Democratic candidate Chris Eachus, an Orange County legislator who is making a second run for the Senate seat, says the 88-year-old Republican, who is seeking his 14th two-year term next week, has turned down six opportunities to debate, which Eachus says is part of a pattern of absences that began with missing Senate votes this year.
“One of the reasons why I am
so fervent about running and getting up there ... is that, in this last session, he missed so many, I think almost over a quarter, of session meetings, and he missed nine out of 10 budgetary meetings,” Eachus said. “That means that my district ... has lost millions of dollars.”
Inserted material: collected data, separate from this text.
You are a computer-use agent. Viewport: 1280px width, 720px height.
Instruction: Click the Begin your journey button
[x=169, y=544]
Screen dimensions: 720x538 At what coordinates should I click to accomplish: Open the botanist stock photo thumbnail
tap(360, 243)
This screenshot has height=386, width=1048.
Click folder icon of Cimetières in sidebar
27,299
Information from State-Watch, a legislative information business serving lobbyists, reports Larkin ranked sixth among 63 senators for the most excused absences, missing 170 of the 1,822 votes taken during the 2016 session.
Eachus identified six events at which both candidates were invited to appear but which Larkin did not attend: a News12 meet-the-candidates segment; a Times Herald-Record debate; a Journal News endorsement interview; events held by police fraternal organizations Orange County Shields and Rockland County Shields; and an Ulster County Regional Chamber of Commerce candidates’ forum.
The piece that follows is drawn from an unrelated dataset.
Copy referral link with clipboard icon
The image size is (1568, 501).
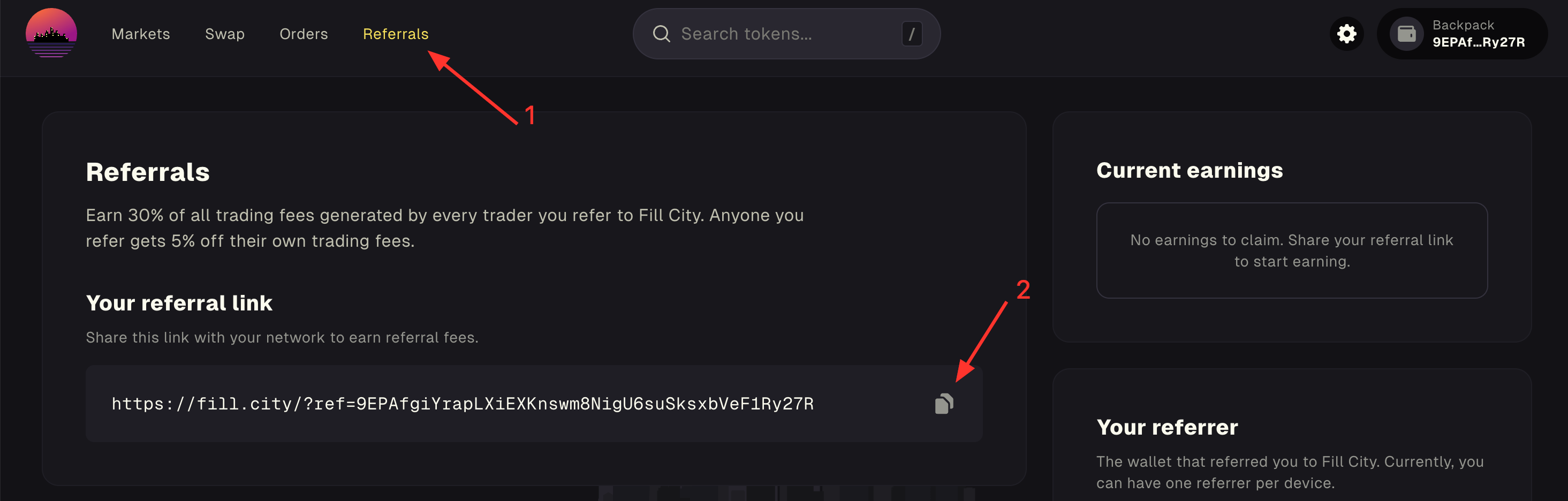(x=943, y=404)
Larkin’s aides have said the senator has been doing constituent work, which Eachus characterized as brief appearances under controlled conditions at public hearings.
“He is given the ability before anybody else ... to speak, he usually speaks for about three minutes, and then he leaves,” Eachus said.
“Since I declared to run,” Eachus said, “I’ve been in the same room with him only five times — two relative to the closing of the emergency room at Cornwall St. Luke’s Hospital and, then, three for the water issue in the city of Newburgh.”
Eachus declined to comment on whether Larkin appears to have a diminished mental or physical capacity that could
affect his ability to discuss issues.
“I don’t even get to see him, really,” he said. “I haven’t spoken to him, I haven’t talked to him, and that is not an evaluation that I would make at all.”
Larkin, who lives in Cornwall-on-Hudson, has been a state senator since January 1991 and was an assemblyman from January 1979 through December 1990.
Larkin spokesman Brian Maher said Larkin’s absence from the six events was, in part, because “some of those six were out of the district.” He said the senator still is scheduled to participate in a radio forum in Newburgh on Saturday, which is three days before the Nov. 8 election.
Larkin long had a reputation among reporters for being accessible and candid, quick to return a phone call and speak freely, but he grew notably less accessible even before the current campaign.
Larkin’s campaign was asked six times over the course of a week recently to return calls for a short interview for a Freeman election profile. Maher initially said there would be an effort to find time for an interview. However, one unsuccessful attempt included being told at 6:19 p.m. on a Friday that Larkin was “in for the night, and I believe his phone is off.”
The next day, Maher revised the statement to say Larkin had been visiting a general he has worked with over the years.
Asked if Larkin was avoiding the press, Maher responded: “I wouldn’t say that the senator is avoiding reporters. I think we’re doing a lot of communications.”
Maher ultimately withdrew the offer to find time for a phone interview and said a reporter’s communications with Larkin could be conducted only by email.
A YouTube video (bit.ly/2eXchBR) has surfaced that shows Larkin campaign staff directing a person to leave who was video recording an event at his election headquarters.
The recording, which lasts about a minute and a half, shows a woman holding Larkin’s hand and politely pressing Larkin to say whether he supports presidential candidate Donald Trump in light of the video in which Trump was recorded making vulgar comments about women and expressing a willingness to physically force himself on them. Larkin attempted twice to parry the question by saying he had not seen the video. A minute into the recorded encounter, a staffer, addressed as “Brian,” intervenes to make Larkin’s case for him.
Within seconds, a second voice is heard and a hand appears over the camera lens as the voice says, “Are you recording? You can’t be in here.”
Maher confirmed he was present during the incident, but said he did not know why the videographer was asked to leave.
Maher said neither Larkin’s age nor his mental capacity were preventing the senator from taking questions from the press.
“There’s no truth to that, there’s basis to that, and I think anyone who wants to claim that can find whatever reason they’d like to claim it,” he said. “You can see for yourself and hear for yourself at events that the senator will be campaigning at, and he is more than able, more than willing to campaign, win this election and serve two years.”
The 39th Senate District includes central and eastern Orange County, the northern tip of Rockland County, and the Ulster County towns of Plattekill and Marlborough.